ACA consumer protections and subsidies improve access to care
The ACA put in place requirements that insurers cover 10 Essential Health Benefits, including maternity and newborn care, as well as preventive services. Under this requirement, insurers must cover a number of women’s preventive services with no cost-sharing, like contraceptive coverage, cervical cancer screenings and well-woman visits. Although New York had contraceptive coverage requirements prior to the ACA, the ACA expanded them by prohibiting insurers from charging women co-pays for contraceptive coverage and counseling.
These consumer protections, along with the ACA’s health insurance subsidies, have made it easier for women to find affordable health plans that cover their needs.

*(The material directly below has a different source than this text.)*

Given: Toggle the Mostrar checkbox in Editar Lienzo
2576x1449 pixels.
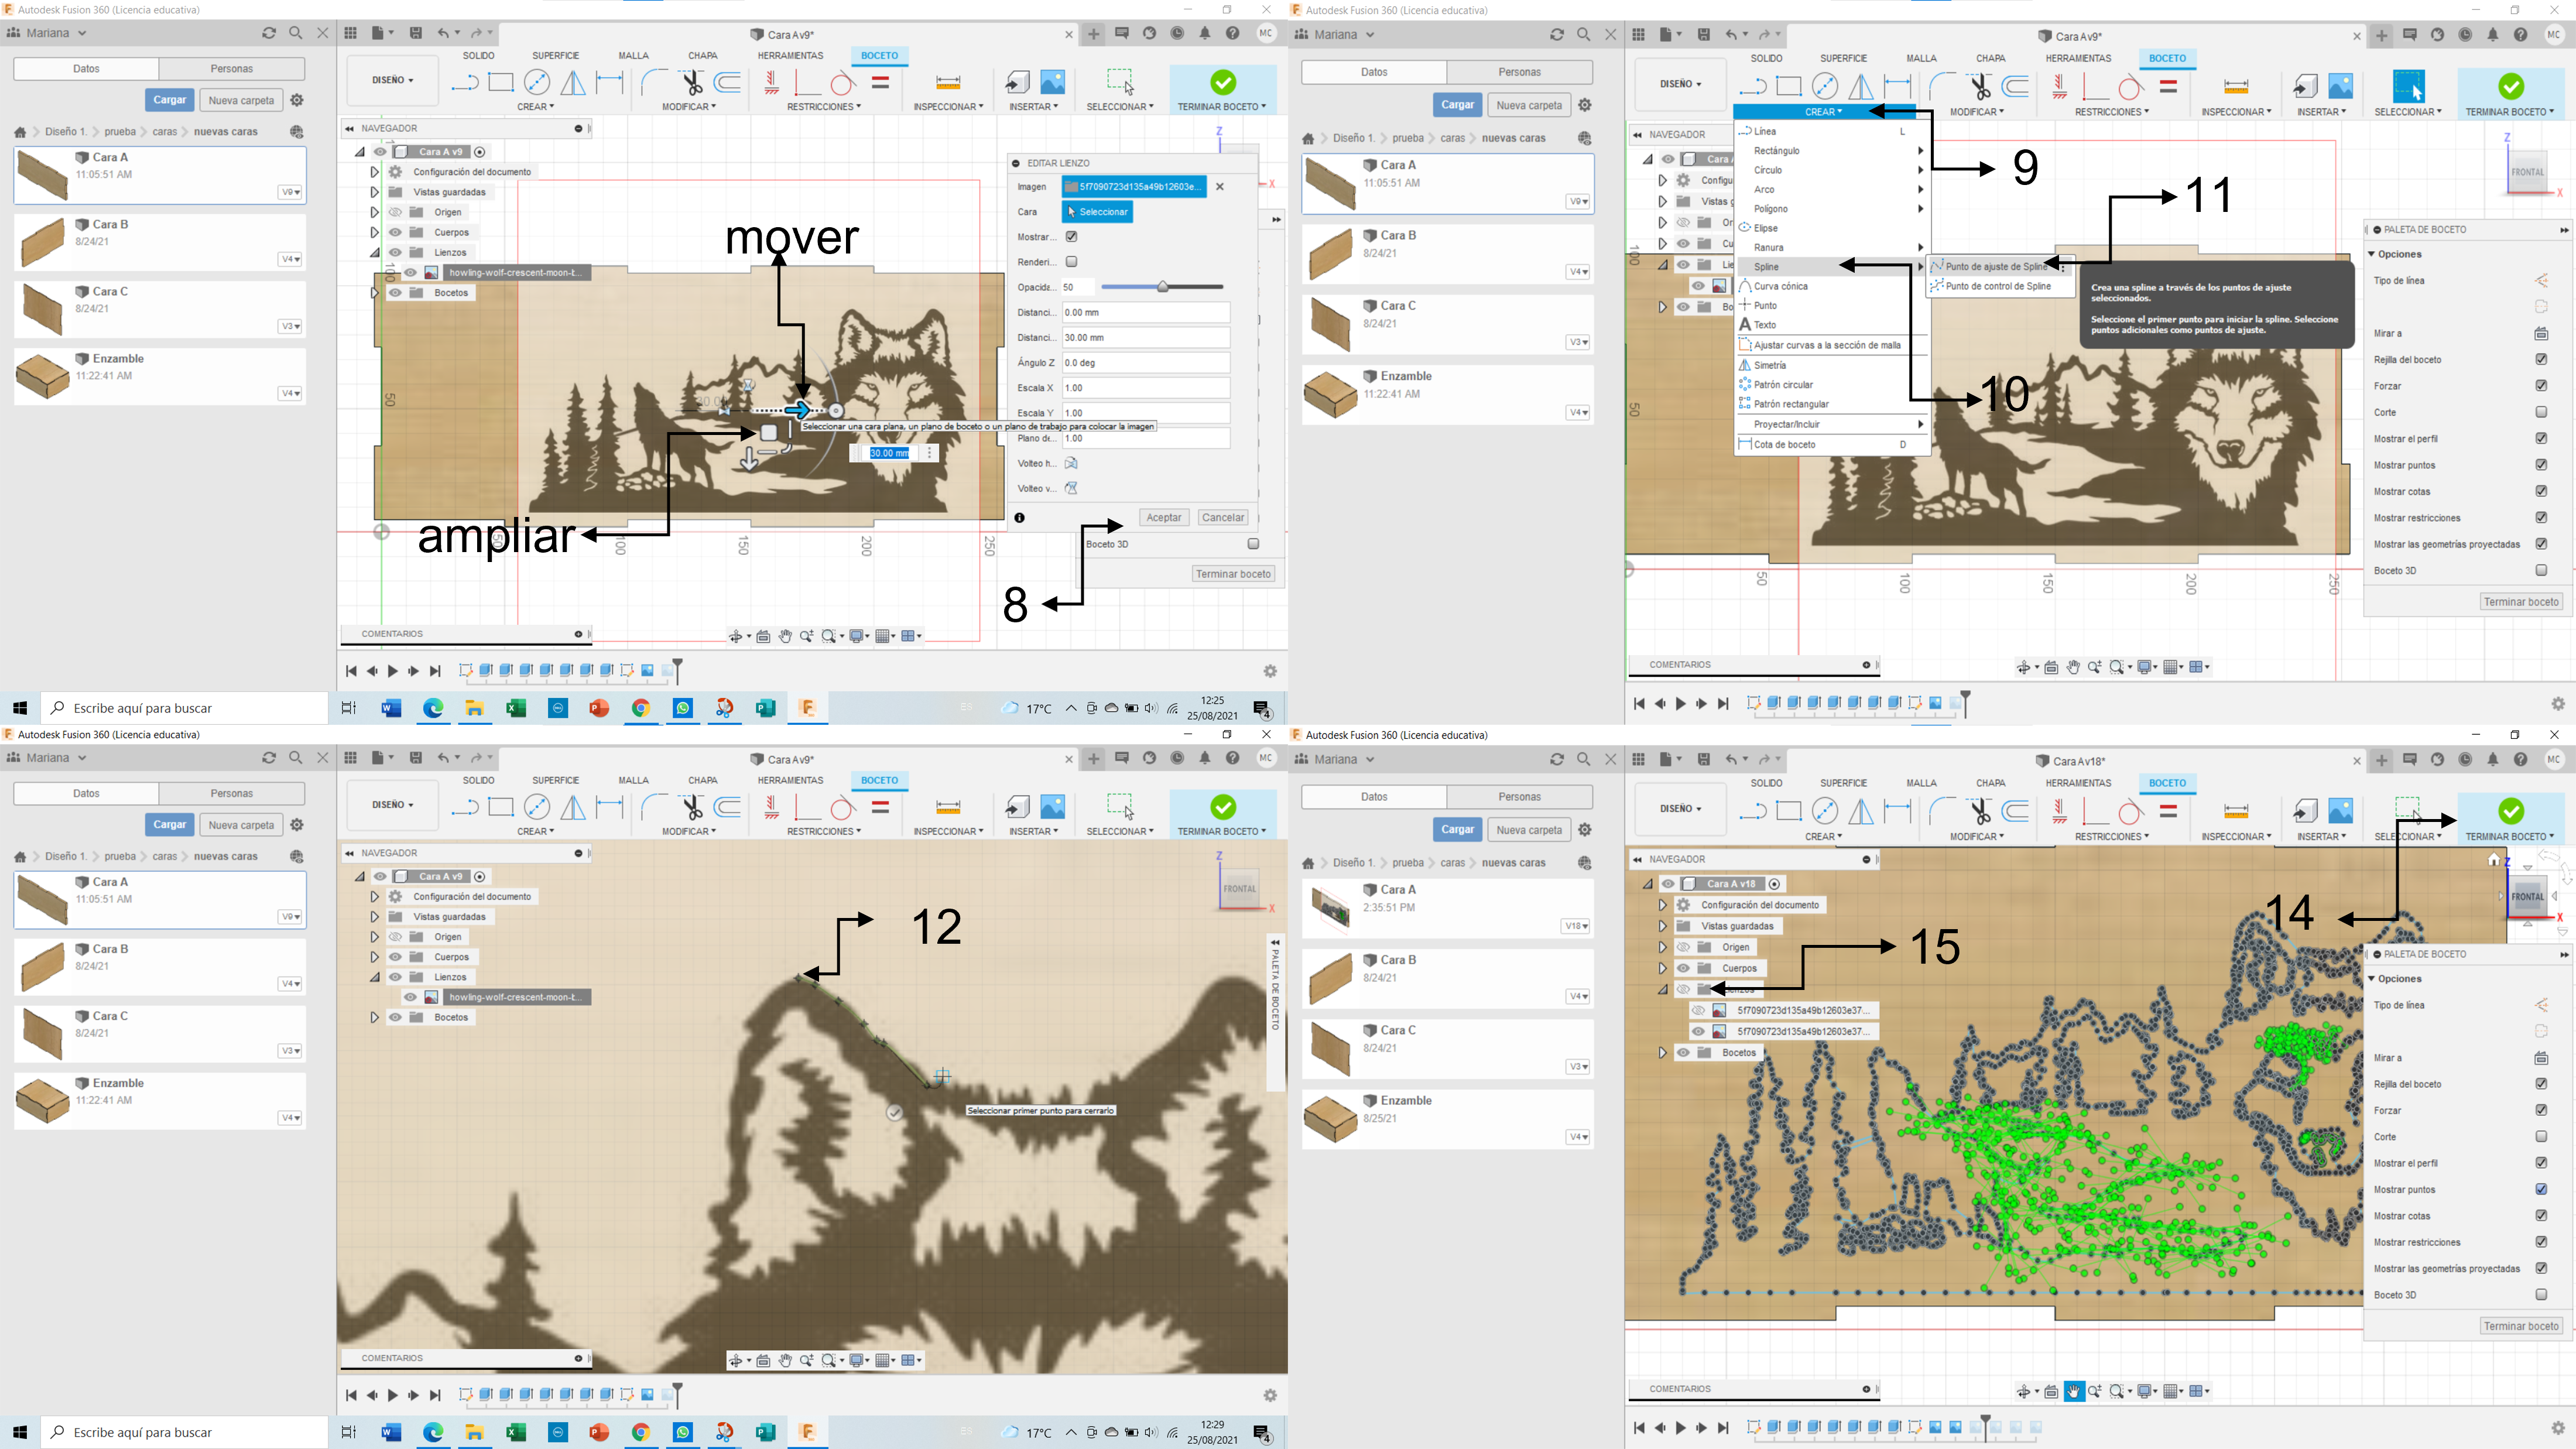Looking at the screenshot, I should 1071,237.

New York builds on the ACA’s success by protecting and expanding key provisions of the ACA that impact women
The Cuomo Administration, responding to requests from RWV-NY and other women’s advocacy groups, recently finalized regulations to keep in place the ACA’s contraceptive coverage protections, even if the ACA is repealed. These regulations require coverage without co-pays for one type of contraception in each of the 18 FDA-approved categories (the federal ACA standard) and allow for the dispensing of 12 months of contraception after an initial three-month allotment.
More recently, the Cuomo Administration proposed a rule that would require insurance carriers offering health plans in New York’s individual and small group market to continue to cover the ACA’s 10 Essential Health Benefits, regardless of what happens at the federal level. The proposed rule also includes a non-discrimination provision, which includes discrimination based on race, color, creed, national origin, sex (including sex stereotyping and gender identity), age, marital status, disability and preexisting conditions. RWV-NY has joined other members of the Health Care for All NY coalition in praising these proposed measures, while urging the addition of sexual orientation to the non-discrimination policy.
There is still more work to do!
The Commonwealth Fund report adds to overwhelming evidence that the ACA is working for women here in New York and nationwide. But the survey results suggest there is still work to do to make health care more accessible and affordable for women. In the U.S., there are almost 11 million working-age women who are still uninsured and large proportions of women who find it difficult to afford comprehensive health plans. As the ACA faces new challenges, including a hostile Administration that aims to “let Obamacare fail,” it is critical that we inform the public about the ACA’s successes while continuing to advocate for affordable and quality health care for all.